Consistent with the foregoing, the Supreme Court had already found in 2003 in CUPE v. Ontario (Minister of Labour), supra that the Ontario Minister of Labour could not ignore the established list of mutually acceptable interest arbitrators and appoint retired judges to interest arbitration cases. The government of the day was unhappy with the results of interest arbitration in the health care sector. While acknowledging that retired judges would not necessarily lack impartiality, the Court concluded that interest arbitrators must also be independent and that independence in the interest arbitration sphere is guaranteed by training, expertise, and mutual acceptability. The Court went on to find that “the appointment of an inexpert and inexperienced chairperson to an interest arbitration board who is not seen as generally acceptable in the labour relations community is a deficit in approach that is both immediate and obvious.” It is difficult to see how restricting the discretion of an expert, experienced and mutually acceptable interest arbitrator by means of formulaic criteria or other such limitations that affect the outcome would be any less a deficit in approach that is both immediate and obvious.

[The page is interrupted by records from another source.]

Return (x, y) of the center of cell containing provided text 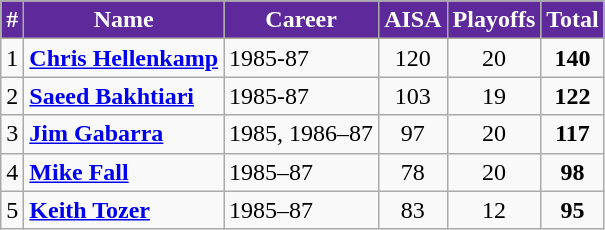
Career (302, 20)
Mike Fall (124, 172)
2 (12, 96)
78 (413, 172)
98 (573, 172)
AISA (413, 20)
97 (413, 134)
1 (12, 58)
5 (12, 210)
103 (413, 96)
83 (413, 210)
Chris Hellenkamp (124, 58)
122 (573, 96)
140 (573, 58)
3 (12, 134)
Playoffs (494, 20)
117 (573, 134)
Keith Tozer (124, 210)
4 (12, 172)
1985, 1986–87 (302, 134)
Jim Gabarra (124, 134)
120 (413, 58)
Name (124, 20)
# (12, 20)
Total (573, 20)
12 (494, 210)
19 (494, 96)
95 (573, 210)
Saeed Bakhtiari (124, 96)
Return (X, Y) of the center of cell containing provided text 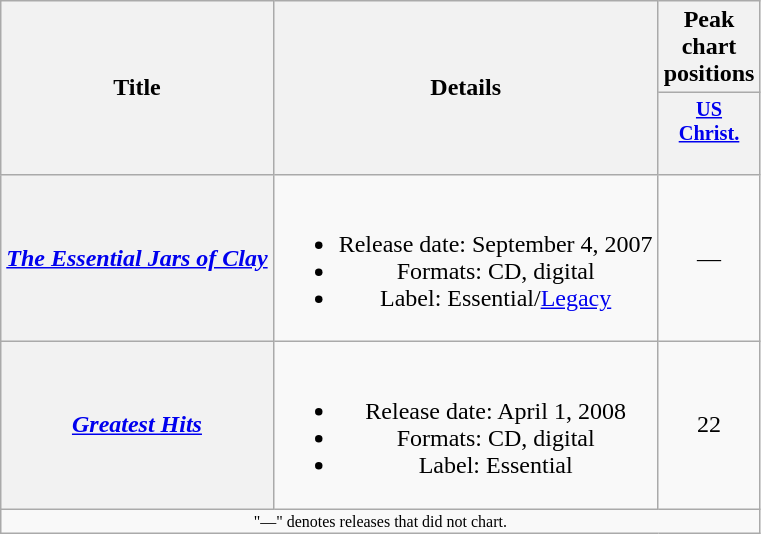
Release date: September 4, 2007Formats: CD, digitalLabel: Essential/Legacy (466, 258)
22 (709, 426)
The Essential Jars of Clay (137, 258)
Greatest Hits (137, 426)
"—" denotes releases that did not chart. (380, 521)
Release date: April 1, 2008Formats: CD, digitalLabel: Essential (466, 426)
Peak chart positions (709, 47)
USChrist. (709, 134)
— (709, 258)
Details (466, 88)
Title (137, 88)
Search for the cell housing the specified text and yield its [X, Y] center coordinate. 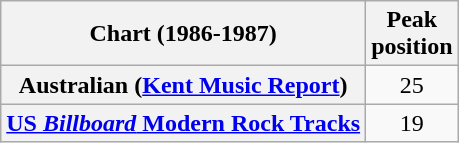
Chart (1986-1987) [184, 34]
Australian (Kent Music Report) [184, 85]
Peakposition [412, 34]
19 [412, 123]
25 [412, 85]
US Billboard Modern Rock Tracks [184, 123]
Provide the [x, y] coordinate of the cell's center where the given text is located.  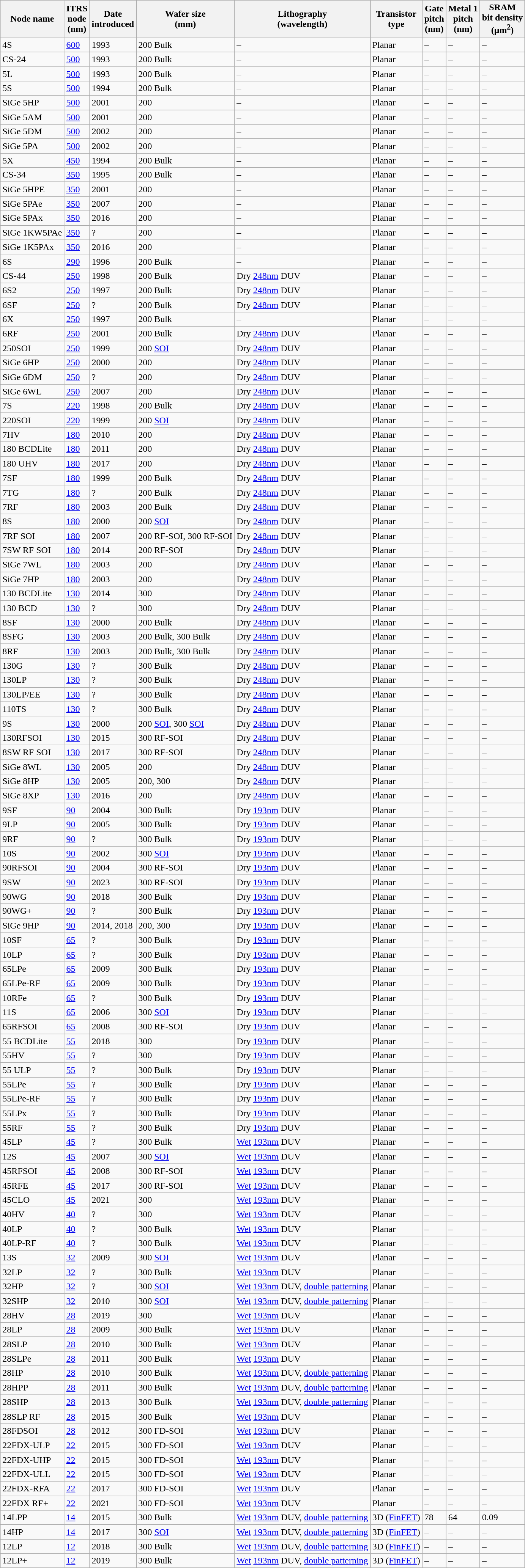
130LP/EE [32, 695]
55LPe [32, 1085]
65LPe [32, 970]
SiGe 5HP [32, 103]
6SF [32, 305]
8SF [32, 623]
SiGe 1KW5PAe [32, 233]
11S [32, 1013]
28FDSOI [32, 1432]
55 ULP [32, 1071]
22FDX-ULP [32, 1446]
28SLPe [32, 1360]
65RFSOI [32, 1028]
5L [32, 74]
SiGe 5PA [32, 146]
40LP [32, 1230]
9S [32, 724]
7SF [32, 478]
180 UHV [32, 464]
220SOI [32, 421]
90WG [32, 897]
10RFe [32, 998]
Dateintroduced [113, 19]
90RFSOI [32, 869]
SiGe 5PAe [32, 204]
65LPe-RF [32, 984]
CS-44 [32, 276]
10S [32, 854]
7SW RF SOI [32, 550]
CS-24 [32, 59]
SiGe 5PAx [32, 218]
SiGe 8WL [32, 767]
SRAMbit density(μm2) [502, 19]
SiGe 9HP [32, 926]
SiGe 5DM [32, 132]
64 [463, 1519]
22FDX-UHP [32, 1461]
9SF [32, 811]
6RF [32, 334]
2023 [113, 883]
Lithography(wavelength) [302, 19]
6X [32, 319]
6S2 [32, 290]
78 [434, 1519]
7HV [32, 435]
ITRSnode(nm) [77, 19]
6S [32, 262]
8S [32, 522]
55 BCDLite [32, 1042]
45RFSOI [32, 1172]
200 RF-SOI [185, 550]
2006 [113, 1013]
130 BCDLite [32, 594]
9RF [32, 840]
Metal 1pitch(nm) [463, 19]
130RFSOI [32, 738]
10SF [32, 941]
12S [32, 1157]
250SOI [32, 348]
110TS [32, 709]
28LP [32, 1331]
8RF [32, 652]
CS-34 [32, 175]
12LP [32, 1548]
Node name [32, 19]
7RF [32, 507]
13S [32, 1259]
130G [32, 666]
8SW RF SOI [32, 753]
600 [77, 45]
28HPP [32, 1389]
200 SOI, 300 SOI [185, 724]
28SLP [32, 1345]
8SFG [32, 637]
45CLO [32, 1201]
2013 [113, 1403]
9SW [32, 883]
45LP [32, 1143]
32SHP [32, 1302]
290 [77, 262]
28HP [32, 1374]
5S [32, 88]
1996 [113, 262]
1995 [113, 175]
Gatepitch(nm) [434, 19]
45RFE [32, 1186]
28HV [32, 1316]
22FDX RF+ [32, 1504]
28SLP RF [32, 1417]
40HV [32, 1215]
130LP [32, 681]
32LP [32, 1273]
200 RF-SOI, 300 RF-SOI [185, 536]
2012 [113, 1432]
10LP [32, 955]
SiGe 5AM [32, 117]
55RF [32, 1129]
22FDX-ULL [32, 1475]
7RF SOI [32, 536]
130 BCD [32, 609]
SiGe 7HP [32, 580]
SiGe 6WL [32, 392]
14LPP [32, 1519]
SiGe 6DM [32, 377]
SiGe 8XP [32, 796]
14HP [32, 1533]
32HP [32, 1288]
22FDX-RFA [32, 1490]
SiGe 1K5PAx [32, 247]
Wafer size(mm) [185, 19]
4S [32, 45]
450 [77, 161]
SiGe 7WL [32, 565]
SiGe 6HP [32, 363]
SiGe 8HP [32, 782]
90WG+ [32, 912]
9LP [32, 825]
7TG [32, 493]
Transistortype [396, 19]
SiGe 5HPE [32, 189]
7S [32, 406]
55LPx [32, 1114]
55HV [32, 1056]
2014, 2018 [113, 926]
40LP-RF [32, 1244]
28SHP [32, 1403]
55LPe-RF [32, 1100]
0.09 [502, 1519]
180 BCDLite [32, 449]
12LP+ [32, 1562]
5X [32, 161]
Return [X, Y] of the center of cell containing provided text 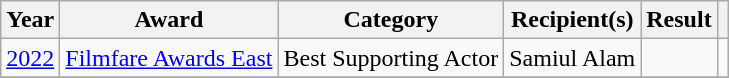
Best Supporting Actor [391, 58]
Year [30, 20]
Category [391, 20]
Award [169, 20]
Recipient(s) [572, 20]
Samiul Alam [572, 58]
Result [679, 20]
Filmfare Awards East [169, 58]
2022 [30, 58]
From the cell containing the given text, extract its center point as [x, y] coordinate. 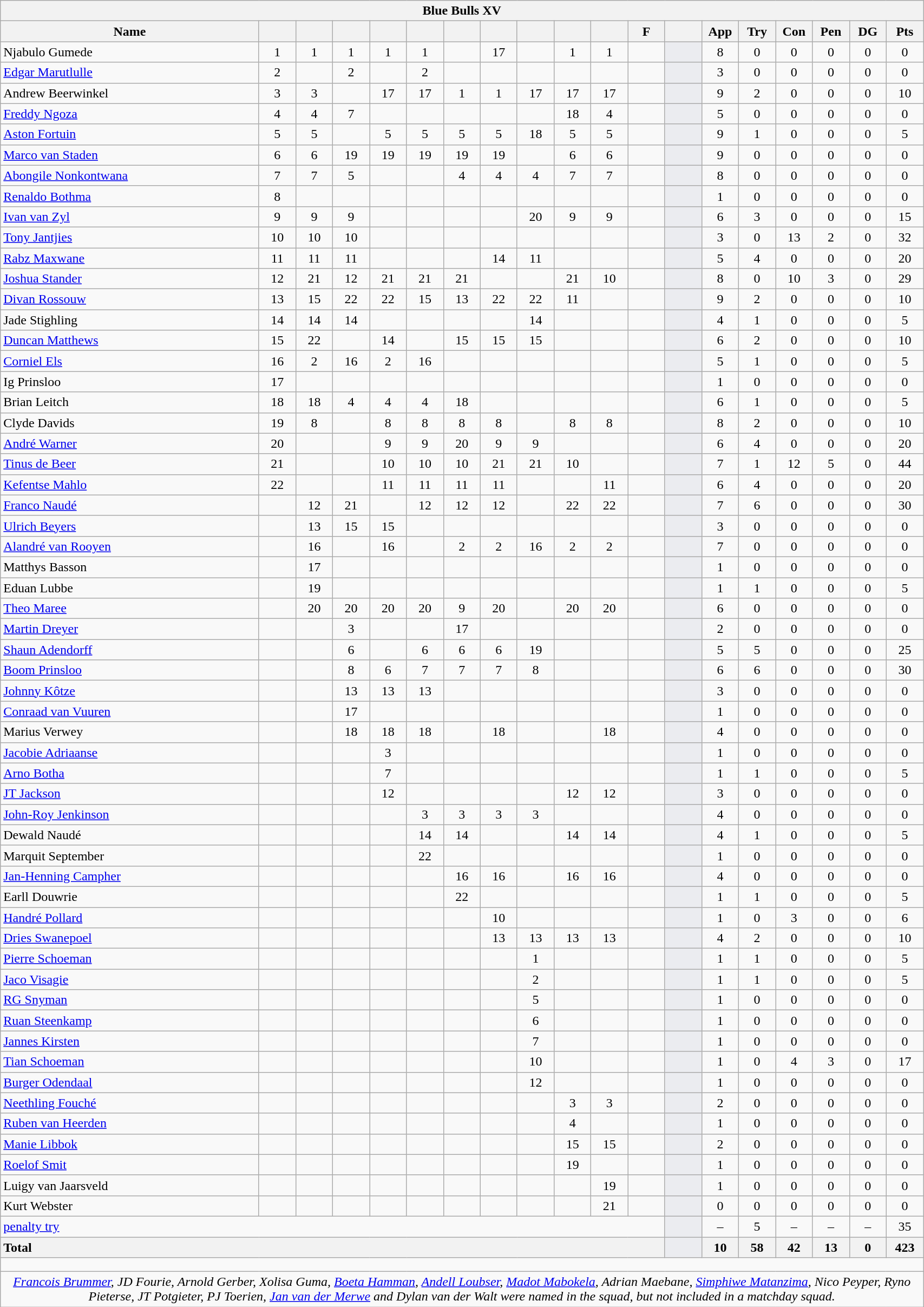
Dewald Naudé [130, 835]
Jacobie Adriaanse [130, 752]
58 [757, 1247]
Aston Fortuin [130, 134]
Jan-Henning Campher [130, 876]
Franco Naudé [130, 505]
Ulrich Beyers [130, 526]
Matthys Basson [130, 567]
App [720, 31]
Manie Libbok [130, 1144]
29 [905, 279]
Njabulo Gumede [130, 52]
Freddy Ngoza [130, 114]
Eduan Lubbe [130, 587]
Clyde Davids [130, 423]
423 [905, 1247]
Martin Dreyer [130, 629]
Roelof Smit [130, 1164]
Brian Leitch [130, 402]
Joshua Stander [130, 279]
Kefentse Mahlo [130, 484]
25 [905, 650]
penalty try [332, 1226]
Arno Botha [130, 773]
Jannes Kirsten [130, 1041]
John-Roy Jenkinson [130, 814]
Renaldo Bothma [130, 196]
Dries Swanepoel [130, 938]
Pts [905, 31]
Johnny Kôtze [130, 691]
Tian Schoeman [130, 1061]
Name [130, 31]
Ivan van Zyl [130, 217]
Tony Jantjies [130, 237]
Ruan Steenkamp [130, 1020]
Kurt Webster [130, 1205]
Rabz Maxwane [130, 258]
Earll Douwrie [130, 896]
Ig Prinsloo [130, 382]
Boom Prinsloo [130, 670]
Luigy van Jaarsveld [130, 1185]
Marco van Staden [130, 155]
Theo Maree [130, 608]
André Warner [130, 443]
Duncan Matthews [130, 340]
Jade Stighling [130, 320]
42 [794, 1247]
Divan Rossouw [130, 299]
Handré Pollard [130, 918]
32 [905, 237]
F [646, 31]
Marius Verwey [130, 732]
Abongile Nonkontwana [130, 175]
Total [332, 1247]
Marquit September [130, 855]
Andrew Beerwinkel [130, 93]
35 [905, 1226]
Edgar Marutlulle [130, 73]
Conraad van Vuuren [130, 711]
Shaun Adendorff [130, 650]
Neethling Fouché [130, 1103]
Con [794, 31]
Blue Bulls XV [462, 11]
44 [905, 464]
DG [868, 31]
Burger Odendaal [130, 1082]
Alandré van Rooyen [130, 546]
Try [757, 31]
RG Snyman [130, 1000]
Jaco Visagie [130, 979]
Ruben van Heerden [130, 1123]
Pierre Schoeman [130, 959]
Tinus de Beer [130, 464]
Pen [831, 31]
JT Jackson [130, 794]
Corniel Els [130, 361]
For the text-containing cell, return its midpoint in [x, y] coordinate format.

Given the foregoing, it is not surprising that the statutory criteria that govern interest arbitration generally, and this case in particular, are neither exhaustive nor formulaic. Under the law, for reasons related to fundamental fairness, interest arbitrators are provided with a broad discretion to consider not only the statutory criteria but all other factors that are relevant and to provide an appropriate weighting. Such discretion is the necessary underpinning to an interest arbitration process that, as the substitute for free collective bargaining, is fair, impartial and transparent.
Issues for Discussion
Do you agree with Burkett’s suggestion that a law that in effect binds an arbitrator’s discretion would violate Section 2(d) of the Charter? If so, do you think this spells trouble for politicians like Hudak who want to do just that?
Do you think that a government should be able to legislatively impose wage freezes or set raise amounts for its employees by statute, rather than through negotiation or neutral, free interest arbitration?